For a more complex case, consider the \(\{2_{010}|0 0 \tfrac{1}{2}\}\) operator of the P6/mcc (#192) space group:

\[\begin{split}\begin{pmatrix}-1&0&0&\vdots&0\\ -1&1&0&\vdots&0\\ 0&0&-1&\vdots&\tfrac{1}{2} \end{pmatrix}\end{split}\]

which is written in the xyz notation as: \(-x,-x+y,-z+\tfrac{1}{2}\)

Constructing the matrix representation of an operation

As each point in space has 3 components related to the 3 base vectors and thus can be written as the sum of each basis vector multiplied by a scalar, considering the effect of a symmetry operator on a point can be handled as the effect of the operator on each one of the base vectors. Thus, to write a symmetry operator in matrix representation, it is sufficient to analyze its effect on the \((1,0,0),(0,1,0),(0,0,1)\) base vectors.

Caution

Base vectors aren’t necessarily perpendicular to each other in general.

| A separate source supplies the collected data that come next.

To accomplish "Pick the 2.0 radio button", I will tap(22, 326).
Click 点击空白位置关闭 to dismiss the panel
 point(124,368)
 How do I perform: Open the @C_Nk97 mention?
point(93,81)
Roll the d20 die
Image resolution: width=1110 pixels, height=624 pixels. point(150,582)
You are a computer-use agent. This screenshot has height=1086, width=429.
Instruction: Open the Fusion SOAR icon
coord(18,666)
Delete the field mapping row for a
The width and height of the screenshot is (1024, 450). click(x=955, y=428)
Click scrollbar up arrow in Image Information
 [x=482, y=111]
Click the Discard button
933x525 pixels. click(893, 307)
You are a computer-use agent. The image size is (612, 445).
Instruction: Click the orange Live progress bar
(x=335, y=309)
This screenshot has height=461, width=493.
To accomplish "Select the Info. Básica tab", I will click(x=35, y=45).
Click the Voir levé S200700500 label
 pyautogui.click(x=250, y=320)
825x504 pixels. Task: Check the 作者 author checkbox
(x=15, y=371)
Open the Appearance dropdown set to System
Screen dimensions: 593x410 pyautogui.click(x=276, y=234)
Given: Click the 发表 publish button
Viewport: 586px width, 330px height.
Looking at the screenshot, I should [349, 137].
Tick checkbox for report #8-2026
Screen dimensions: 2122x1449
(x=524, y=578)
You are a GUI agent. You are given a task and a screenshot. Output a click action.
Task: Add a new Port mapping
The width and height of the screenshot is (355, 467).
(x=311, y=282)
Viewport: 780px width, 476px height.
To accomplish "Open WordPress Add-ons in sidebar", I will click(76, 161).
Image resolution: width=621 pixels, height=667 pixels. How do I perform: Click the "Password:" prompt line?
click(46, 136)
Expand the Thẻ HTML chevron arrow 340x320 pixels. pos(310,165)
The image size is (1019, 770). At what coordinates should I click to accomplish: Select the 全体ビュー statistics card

Consider a 4-fold (90°) rotation along the z-axis (ccw) in a Cartesian coordinate system: In order to construct the matrix representation, it is sufficient to investigate how each point at the edge of the base vectors are affected:

\[\begin{split}\begin{pmatrix}1\\0\\0\end{pmatrix} \rightarrow \begin{pmatrix}0\\1\\0\end{pmatrix},\quad\begin{pmatrix}0\\1\\0\end{pmatrix} \rightarrow \begin{pmatrix}-1\\0\\0\end{pmatrix},\quad\begin{pmatrix}0\\0\\1\end{pmatrix} \rightarrow \begin{pmatrix}0\\0\\1\end{pmatrix}\end{split}\]

Arranging and writing the resulting points next to each other, we thus derive the matrix representation:

\[\begin{split}4^+ = \begin{pmatrix}0 &-1 & 0 \\1 &0& 1\\0 &0& 1\end{pmatrix}\end{split}\]

Next, consider the \(m_{010}\) reflection operator (for a Cartesian system): it operates as a mirror reflecting the y-component, so:

\[\begin{split}\begin{pmatrix}1\\0\\0\end{pmatrix} \rightarrow \begin{pmatrix}1\\0\\0\end{pmatrix},\quad\begin{pmatrix}0\\1\\0\end{pmatrix} \rightarrow \begin{pmatrix}0\\-1\\0\end{pmatrix},\quad\begin{pmatrix}0\\0\\1\end{pmatrix} \rightarrow \begin{pmatrix}0\\0\\1\end{pmatrix}\end{split}\]
\[\begin{split}m_{010} = \begin{pmatrix}1 &0 & 0 \\0 &-1& 0\\0 &0& 1\end{pmatrix}\end{split}\]

The reasoning

This approach works because as any point is represented as: \(A=\alpha \hat a + \beta \hat b + \gamma \hat c\) where \((\alpha,\beta,\gamma)\) are scalars and \((\hat a,\hat b,\hat c)\) are the base vectors, an operator \(\hat O\) acting on this point:

\[\begin{split}\begin{align}\hat O A &= \hat O \left(\alpha \hat a + \beta \hat b + \gamma \hat c\right)\\ &=\hat O \left[\alpha \begin{pmatrix}1\\0\\0\end{pmatrix} + \beta \begin{pmatrix}0\\1\\0\end{pmatrix} + \gamma \begin{pmatrix}0\\0\\1\end{pmatrix}\right]\\ &= \alpha \hat O\begin{pmatrix}1\\0\\0\end{pmatrix} + \beta \hat O\begin{pmatrix}0\\1\\0\end{pmatrix} + \gamma \hat O\begin{pmatrix}0\\0\\1\end{pmatrix} \end{align}\end{split}\]

which justifies the reasoning behind our construction of the matrix representation of the symmetry operators by focusing on their effects on the base vectors themselves.